I’ve mentioned the Mirror Hypothesis before: the idea that when we see someone else doing something (like moving their hand), we show neural activity in the hand-moving part of our own brain. Michael Arbib (among others) thinks this was an important step in language because it meant we were then capable of recognising the actions of others and forming joint plans, which is what conversation is all about.
Now a new article about primates and language. They gave macaques PET scans and found that when they hear recordings of other macaques’ calls,
a) they show brain activity in their own calling centres, and
b) the areas correspond to Broca’s and Wernicke’s areas, two important speech and hearing centres for humans.
Macaque monkeys have a strangely human way of listening to the sounds of their mates, a study has found.

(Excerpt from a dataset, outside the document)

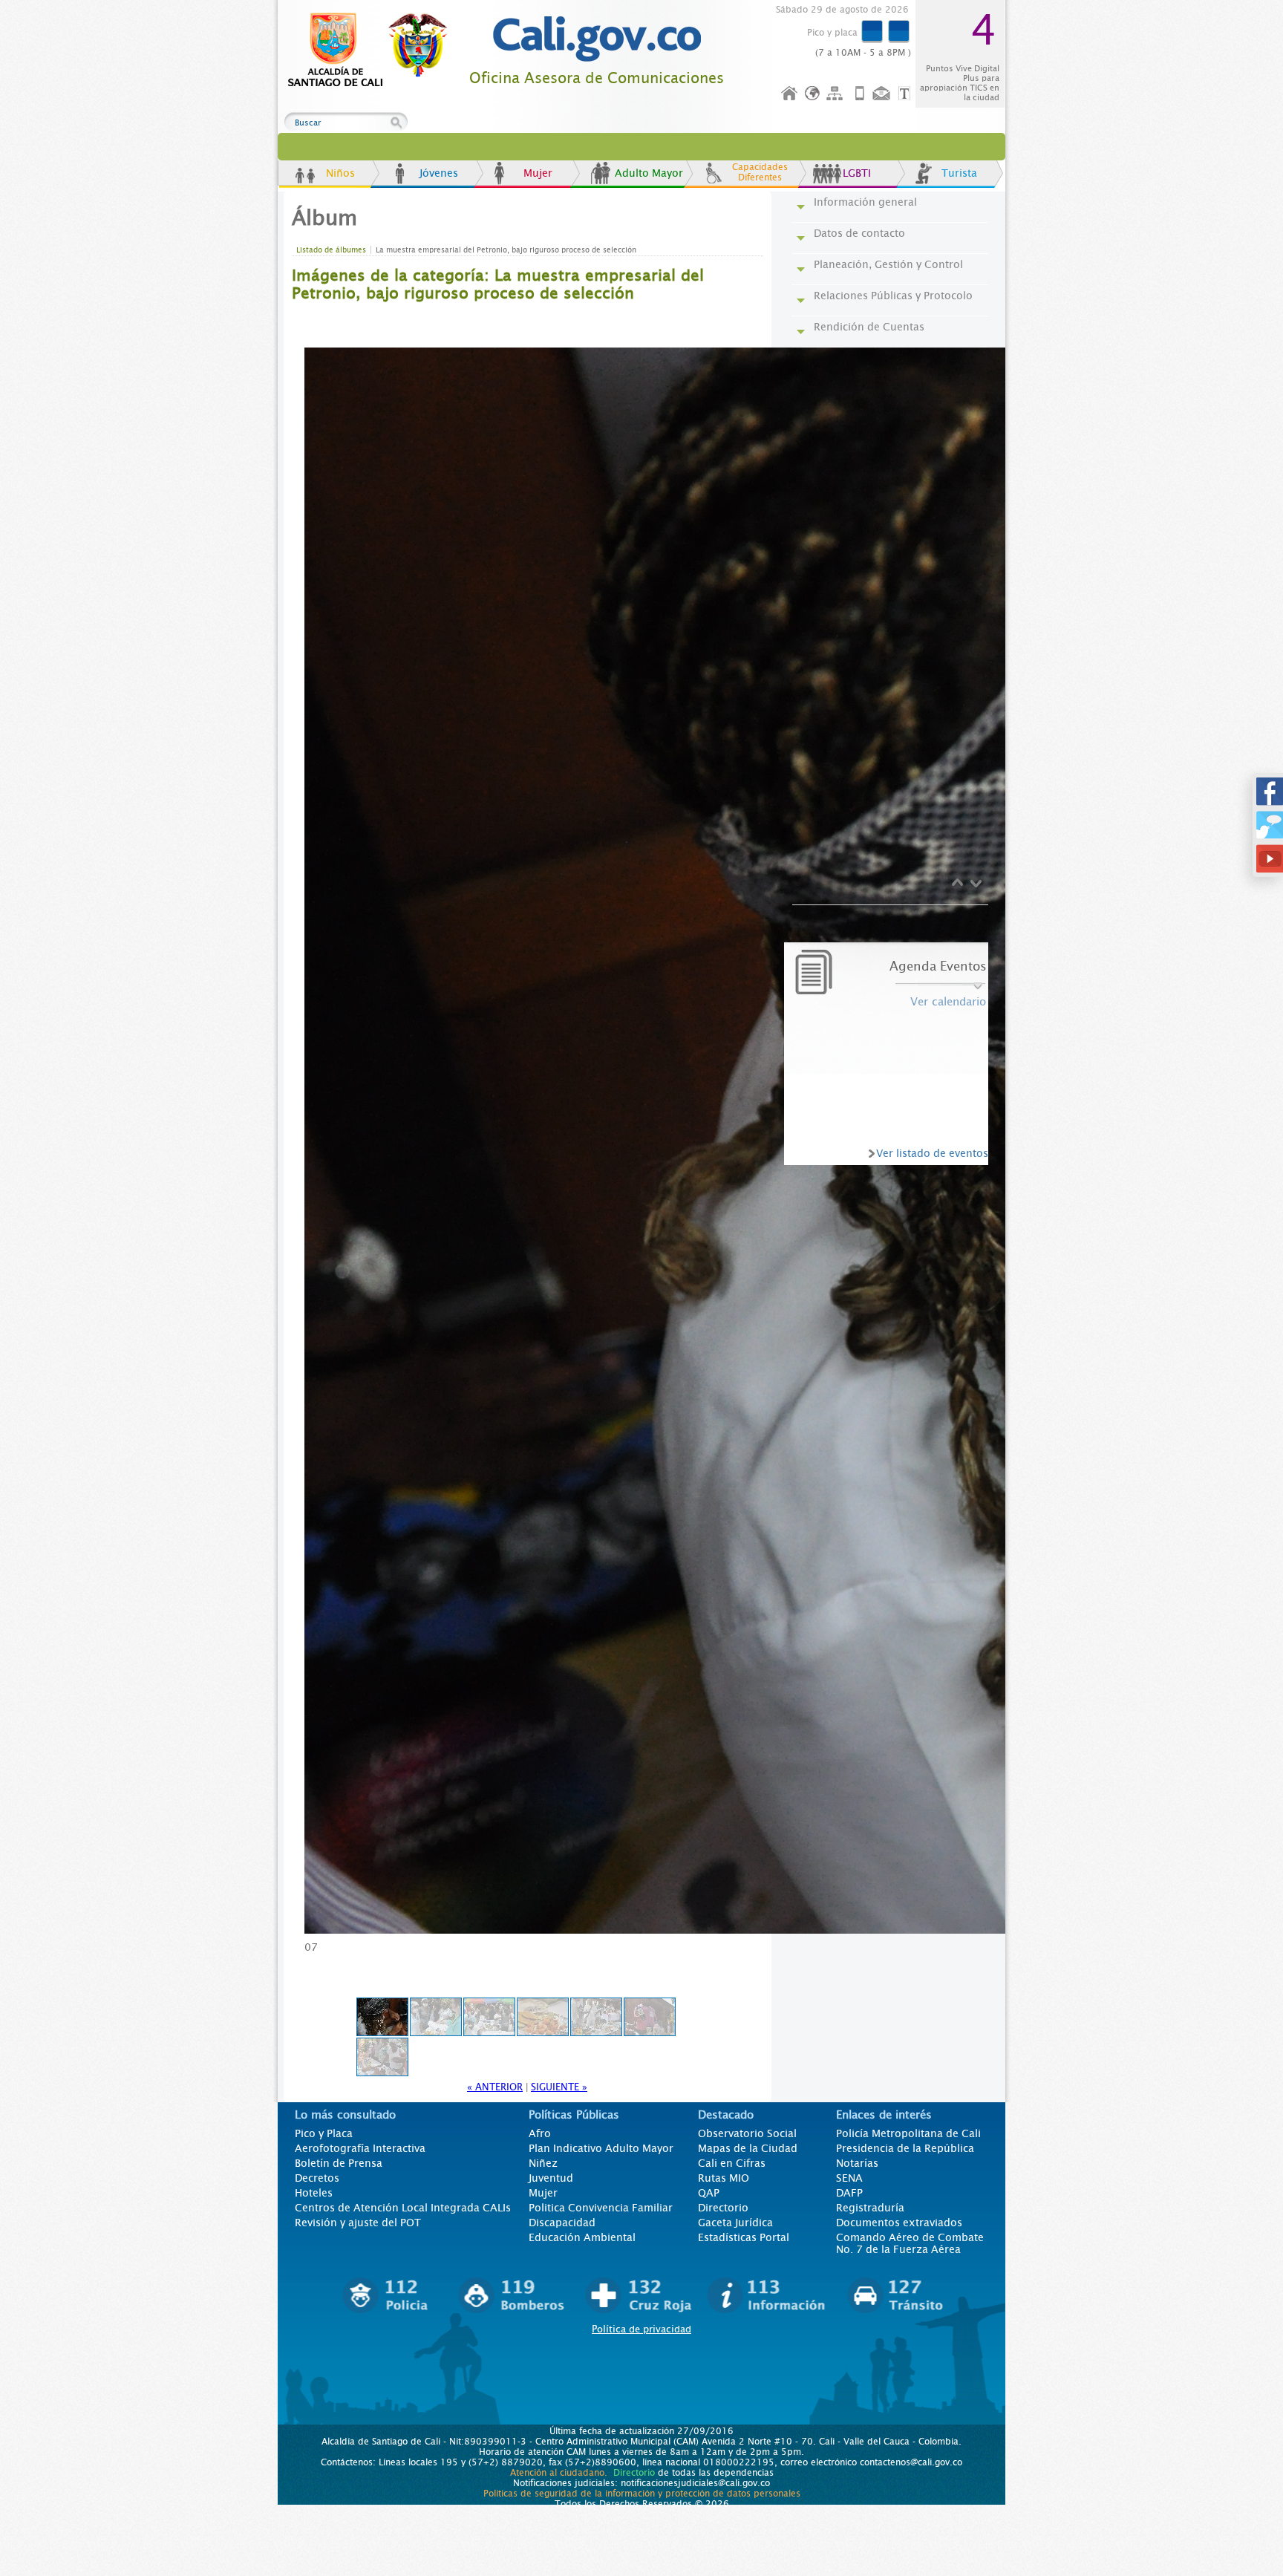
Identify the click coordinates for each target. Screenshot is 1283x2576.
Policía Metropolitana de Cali (908, 2133)
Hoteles (314, 2193)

When the primates call out to each other they make use of the brain regions used by humans for language processing, the research revealed.
…
Dr James Battey, director of the National Institute on Deafness and Other Communication Disorders in the US, said: ‘This finding brings us closer to understanding the point at which the building blocks of language appeared on the evolutionary timeline.‘While the fossil record cannot answer this question for us, we can turn to the here and now – through brain imaging of living non-human primates – for a glimpse into how language, or at least the neural circuitry required for language, came to be.’
Now why is this article filed under ‘weird’? Is it because it has ‘monkey brains’ in the title?
27 July 2006 at 10:08 pm
Heard an interesting study lately using very fast brain scans on children at 6 months to 1 year of age. They were able to watch as the two areas you mention began to sink up with each other culminating in human speech at about a year of age.
28 July 2006 at 4:37 pm
off topic:
So I think I’ve a reasonable understanding of recursive logic in programming but I am having a hard time translating that to language. Can you give a short lecture on recursive logic in linguistics for “the rest of us”.